PROBLEM STATEMENT.
Reproduce the data below in full and to the letter, images excepted.

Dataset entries
○ ○ ○
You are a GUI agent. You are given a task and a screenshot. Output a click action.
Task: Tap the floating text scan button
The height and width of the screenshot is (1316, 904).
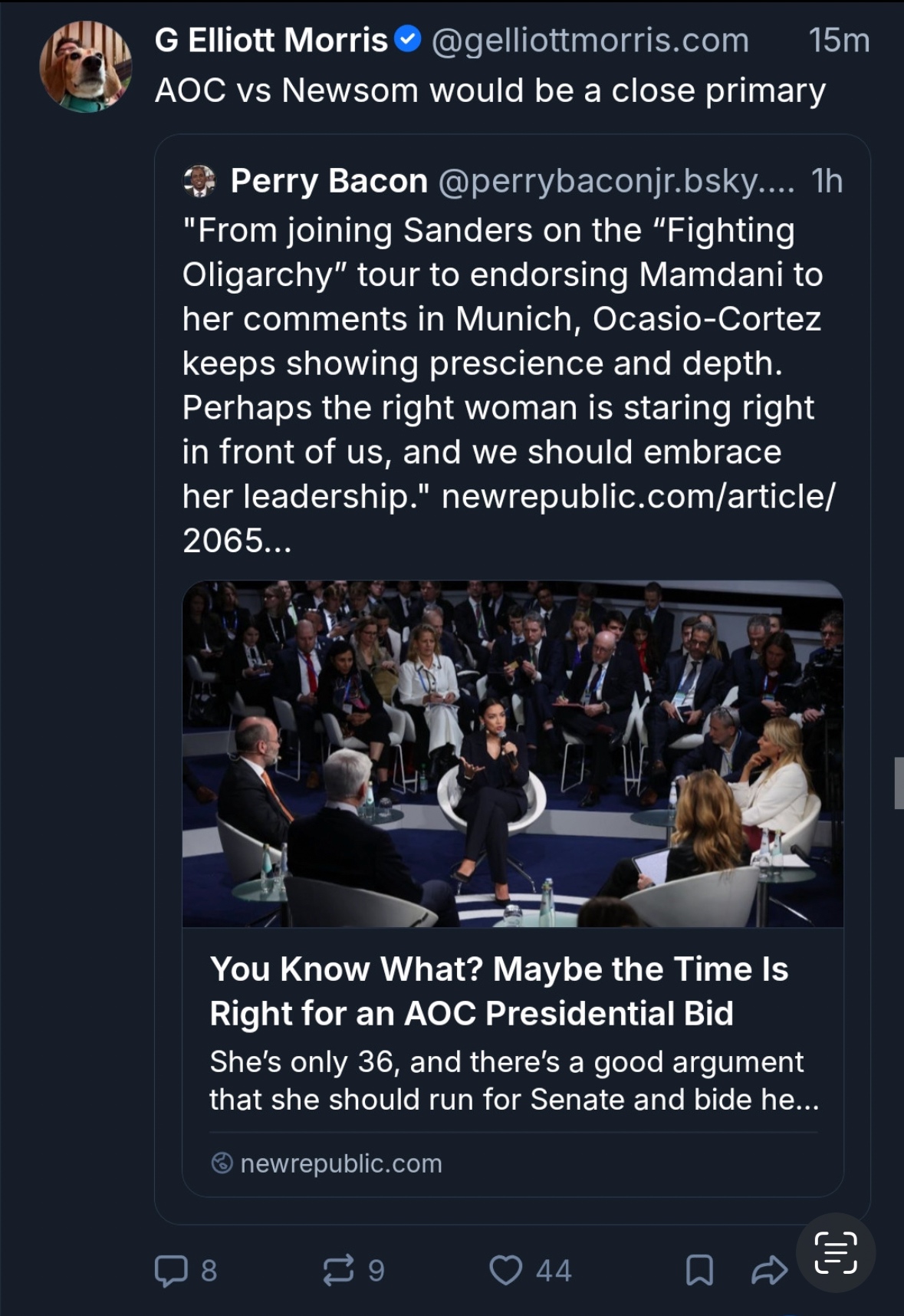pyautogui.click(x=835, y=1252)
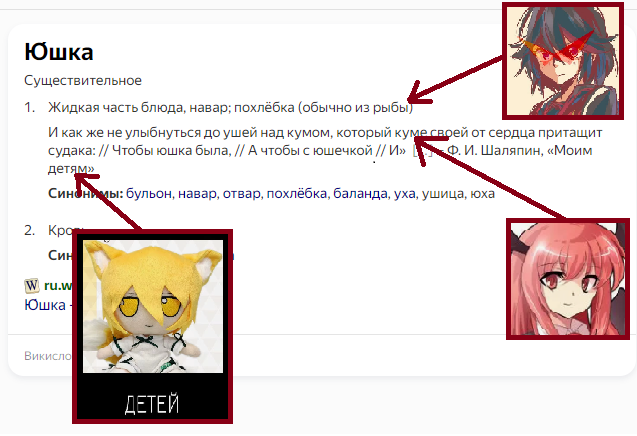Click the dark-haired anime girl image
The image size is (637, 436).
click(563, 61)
○ ○ ○
YOUR RESPONSE.
You are a GUI agent. You are given a task and a screenshot. Output a click action.
Task: Tap the floating text scan button
The height and width of the screenshot is (1316, 904).
pyautogui.click(x=835, y=1252)
Click the dark-haired anime girl image
The image size is (637, 436).
click(563, 61)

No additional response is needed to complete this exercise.